As I have repeatedly suggested, a transference interpretation is but one of several kinds of interpretations available to us. We thus always have to consider whether there may be particular reasons for not opting for a transference interpretation. If we do opt for this type of intervention, then we have another important consideration to make. As we saw in Chapter 5, an interpretation is only as good as its timing. Although Freud's early injunction to interpret only after the establishment of a positive early relationship is too rigid, as a transference interpretation with a very hostile patient in an initial session may contain the patient, we always have to be mindful of the current state of the therapeutic relationship before we interpret. Timing requires us to see things from the patient's point of view. Sometimes transference interpretations can acquire an unhelpful ''return to sender'' quality. To interpret prematurely that the patient is projecting something into us that he wishes to disavow in himself may simply leave the patient feeling that we cannot bear his projection (Mitriani, 2001). In this kind of situation we help the patient by allowing him to locate his bad objects in us for some time. This may be especially important for patients who would otherwise feel internally persecuted if they did not rid themselves of ''bad'' aspects of the self. Through bearing the split-off aspect of the patient's self and not returning it to the patient prematurely under pressure of our own need to be seen to be a ''good'' therapist, we may allow for a helpful transference of the bad internal objects. Sometimes we need to allow the transference to intensify, even if this feels uncomfortable and refrain from interpreting it as soon as we identify it.

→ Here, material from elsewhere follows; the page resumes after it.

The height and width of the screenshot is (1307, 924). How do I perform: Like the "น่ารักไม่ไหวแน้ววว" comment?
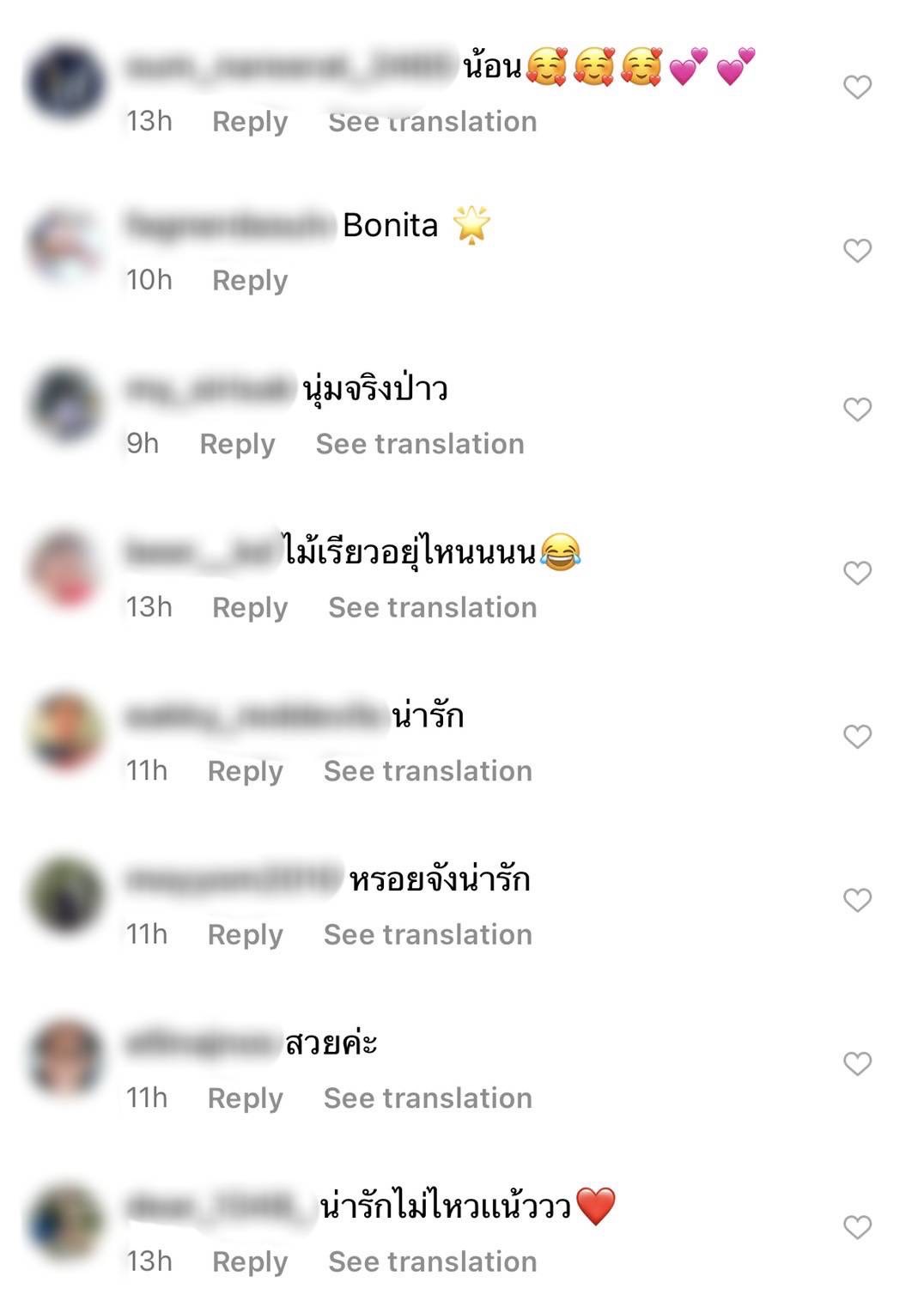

• Through a transference interpretation the therapist models a way of handling negative perceptions. Many transference interpretations highlight the patient's negative perception and experience of the therapist. In making an interpretation that acknowledges such feelings and phantasies the therapist implicitly conveys to the patient that it is possible to reflect on such feelings without fearing being destroyed by them. The clarification of the distortions in the patient's experience of the therapist may contribute to a strengthening of the therapeutic alliance by allowing the patient to see the therapist as a potentially helpful person rather than the persecutory figure she may have come to represent in the transference.